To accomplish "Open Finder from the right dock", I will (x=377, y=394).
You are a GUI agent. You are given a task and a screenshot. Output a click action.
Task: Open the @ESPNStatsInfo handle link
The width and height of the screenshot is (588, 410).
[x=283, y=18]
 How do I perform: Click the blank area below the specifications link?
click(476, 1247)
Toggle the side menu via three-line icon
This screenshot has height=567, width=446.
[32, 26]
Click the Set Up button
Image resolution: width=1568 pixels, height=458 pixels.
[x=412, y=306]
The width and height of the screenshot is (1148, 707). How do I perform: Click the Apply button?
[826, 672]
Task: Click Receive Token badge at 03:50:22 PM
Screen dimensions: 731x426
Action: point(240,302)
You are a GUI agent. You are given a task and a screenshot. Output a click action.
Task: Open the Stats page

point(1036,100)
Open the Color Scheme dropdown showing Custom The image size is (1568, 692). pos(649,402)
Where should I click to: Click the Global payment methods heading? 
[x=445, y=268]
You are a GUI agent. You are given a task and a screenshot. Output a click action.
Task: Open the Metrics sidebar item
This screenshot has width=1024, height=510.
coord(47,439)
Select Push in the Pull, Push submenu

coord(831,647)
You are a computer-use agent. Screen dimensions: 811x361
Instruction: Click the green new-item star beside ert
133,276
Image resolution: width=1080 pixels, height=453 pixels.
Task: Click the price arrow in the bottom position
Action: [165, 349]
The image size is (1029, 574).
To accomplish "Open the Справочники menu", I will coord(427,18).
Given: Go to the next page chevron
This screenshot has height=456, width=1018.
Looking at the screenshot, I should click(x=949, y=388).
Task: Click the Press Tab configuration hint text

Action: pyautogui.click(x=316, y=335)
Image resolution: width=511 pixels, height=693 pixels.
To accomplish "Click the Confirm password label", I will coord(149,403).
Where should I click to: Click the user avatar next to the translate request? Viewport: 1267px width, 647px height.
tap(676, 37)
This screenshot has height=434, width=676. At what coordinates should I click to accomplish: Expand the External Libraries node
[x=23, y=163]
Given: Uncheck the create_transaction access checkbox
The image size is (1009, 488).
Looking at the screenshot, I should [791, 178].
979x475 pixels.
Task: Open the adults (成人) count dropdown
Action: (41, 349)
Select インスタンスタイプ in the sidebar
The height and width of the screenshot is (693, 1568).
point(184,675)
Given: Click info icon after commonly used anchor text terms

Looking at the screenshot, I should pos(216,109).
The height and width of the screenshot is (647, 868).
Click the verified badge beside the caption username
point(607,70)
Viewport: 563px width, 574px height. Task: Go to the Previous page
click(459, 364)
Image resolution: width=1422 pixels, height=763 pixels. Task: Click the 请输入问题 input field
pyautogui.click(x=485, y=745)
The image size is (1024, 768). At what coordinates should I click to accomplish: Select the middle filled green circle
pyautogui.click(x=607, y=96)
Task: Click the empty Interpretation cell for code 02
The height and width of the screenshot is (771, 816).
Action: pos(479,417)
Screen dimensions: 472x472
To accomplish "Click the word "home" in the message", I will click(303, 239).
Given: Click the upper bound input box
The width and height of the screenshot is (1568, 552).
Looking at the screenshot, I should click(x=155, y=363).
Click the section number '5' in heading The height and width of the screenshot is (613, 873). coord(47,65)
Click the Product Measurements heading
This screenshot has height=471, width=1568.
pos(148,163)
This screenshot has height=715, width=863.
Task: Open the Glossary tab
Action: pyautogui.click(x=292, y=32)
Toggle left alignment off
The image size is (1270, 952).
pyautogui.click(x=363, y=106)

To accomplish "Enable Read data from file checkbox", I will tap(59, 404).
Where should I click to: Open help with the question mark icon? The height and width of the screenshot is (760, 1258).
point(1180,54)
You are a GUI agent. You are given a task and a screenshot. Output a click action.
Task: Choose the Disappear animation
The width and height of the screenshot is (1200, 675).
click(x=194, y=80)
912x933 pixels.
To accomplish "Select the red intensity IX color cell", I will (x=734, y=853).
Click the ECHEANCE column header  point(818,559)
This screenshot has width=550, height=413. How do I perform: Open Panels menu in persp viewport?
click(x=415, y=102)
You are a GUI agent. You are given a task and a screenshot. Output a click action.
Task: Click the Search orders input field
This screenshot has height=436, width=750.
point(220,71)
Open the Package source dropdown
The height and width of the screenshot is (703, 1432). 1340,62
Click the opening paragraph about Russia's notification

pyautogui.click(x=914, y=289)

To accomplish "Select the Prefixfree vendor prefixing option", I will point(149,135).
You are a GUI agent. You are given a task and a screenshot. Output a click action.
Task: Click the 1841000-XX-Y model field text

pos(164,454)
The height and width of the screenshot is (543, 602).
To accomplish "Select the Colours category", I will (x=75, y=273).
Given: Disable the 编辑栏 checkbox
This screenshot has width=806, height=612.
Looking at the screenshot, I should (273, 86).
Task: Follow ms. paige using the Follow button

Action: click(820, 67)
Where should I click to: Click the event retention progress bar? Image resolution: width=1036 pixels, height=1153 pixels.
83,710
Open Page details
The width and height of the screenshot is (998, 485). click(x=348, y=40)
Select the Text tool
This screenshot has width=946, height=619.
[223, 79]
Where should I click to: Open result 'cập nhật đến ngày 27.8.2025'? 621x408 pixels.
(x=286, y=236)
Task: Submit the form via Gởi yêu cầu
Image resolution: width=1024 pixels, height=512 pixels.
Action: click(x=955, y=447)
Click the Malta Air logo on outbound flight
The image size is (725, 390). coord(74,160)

• **Your goal**: Your answer should consist of the lines above that hold the word "will", copied exactly.

• **Solution for this problem**:
To accomplish "Open Finder from the right dock", I will (x=377, y=394).
To accomplish "Open the Справочники menu", I will coord(427,18).
To accomplish "Click the Confirm password label", I will coord(149,403).
To accomplish "Click the word "home" in the message", I will click(303, 239).
To accomplish "Enable Read data from file checkbox", I will tap(59, 404).
To accomplish "Select the red intensity IX color cell", I will (x=734, y=853).
To accomplish "Select the Prefixfree vendor prefixing option", I will point(149,135).
To accomplish "Select the Colours category", I will (x=75, y=273).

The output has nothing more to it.